▶ **WORK INSTRUCTIONS**
The answer must be an exact copy of the lines from the one with "1181x828 pixels." through the final line of the records below, with no pictures.

Stored data entries
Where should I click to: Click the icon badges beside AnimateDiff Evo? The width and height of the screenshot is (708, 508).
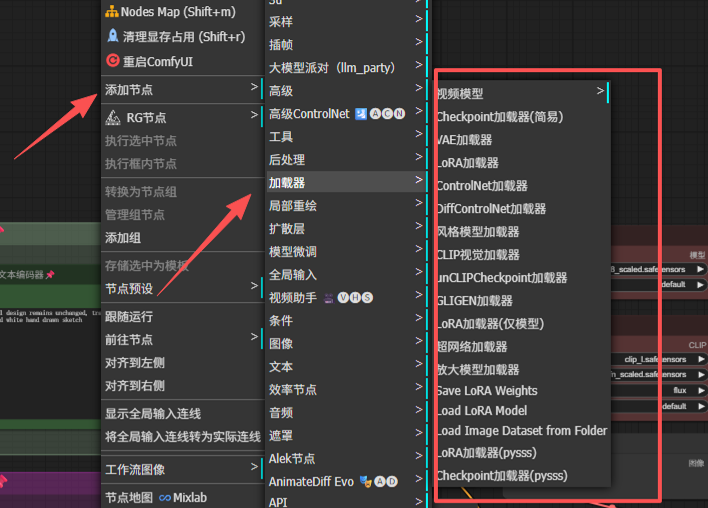379,481
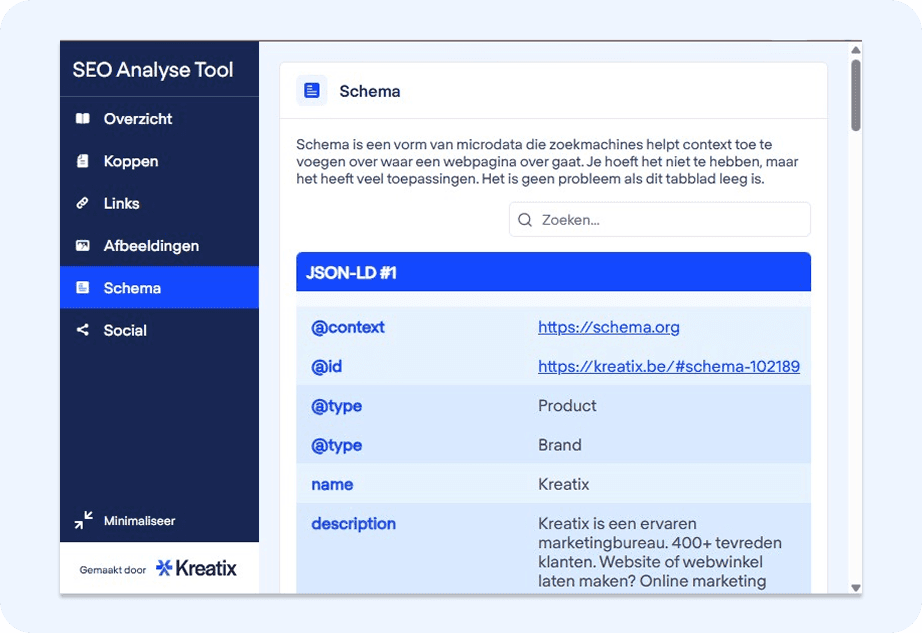Click the magnifier icon in search box

coord(525,220)
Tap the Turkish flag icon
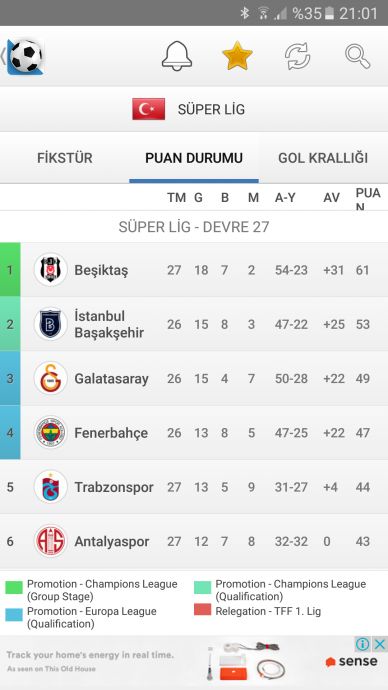This screenshot has width=388, height=690. [149, 109]
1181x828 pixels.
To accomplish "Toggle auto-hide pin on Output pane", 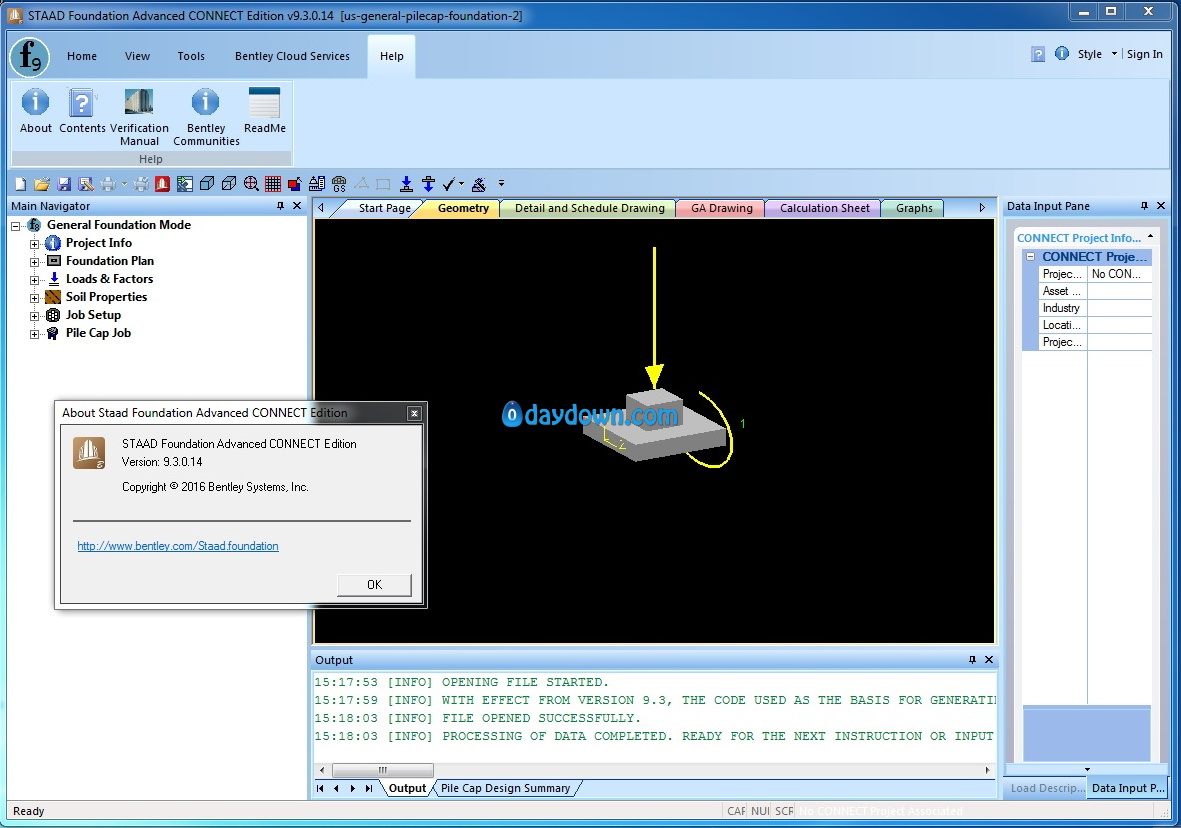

▶ **YOUR SOLUTION**
1181x828 pixels.
To accomplish "Toggle auto-hide pin on Output pane", 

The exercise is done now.